> [Exercise requirements] Write each entry out again exactly as it was given.

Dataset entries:
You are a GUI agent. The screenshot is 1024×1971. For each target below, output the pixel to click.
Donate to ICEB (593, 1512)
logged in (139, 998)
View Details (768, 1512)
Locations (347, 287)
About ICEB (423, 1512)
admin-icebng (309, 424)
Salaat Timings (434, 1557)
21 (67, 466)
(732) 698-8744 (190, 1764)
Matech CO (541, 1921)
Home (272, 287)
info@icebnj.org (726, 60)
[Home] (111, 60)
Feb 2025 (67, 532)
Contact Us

> [Task answer]
You are a GUI agent. The screenshot is 1024×1971. For each target below, output the pixel to click.
Donate to ICEB (593, 1512)
logged in (139, 998)
View Details (768, 1512)
Locations (347, 287)
About ICEB (423, 1512)
admin-icebng (309, 424)
Salaat Timings (434, 1557)
21 (67, 466)
(732) 698-8744 (190, 1764)
Matech CO (541, 1921)
Home (272, 287)
info@icebnj.org (726, 60)
[Home] (111, 60)
Feb 2025 (67, 532)
Contact Us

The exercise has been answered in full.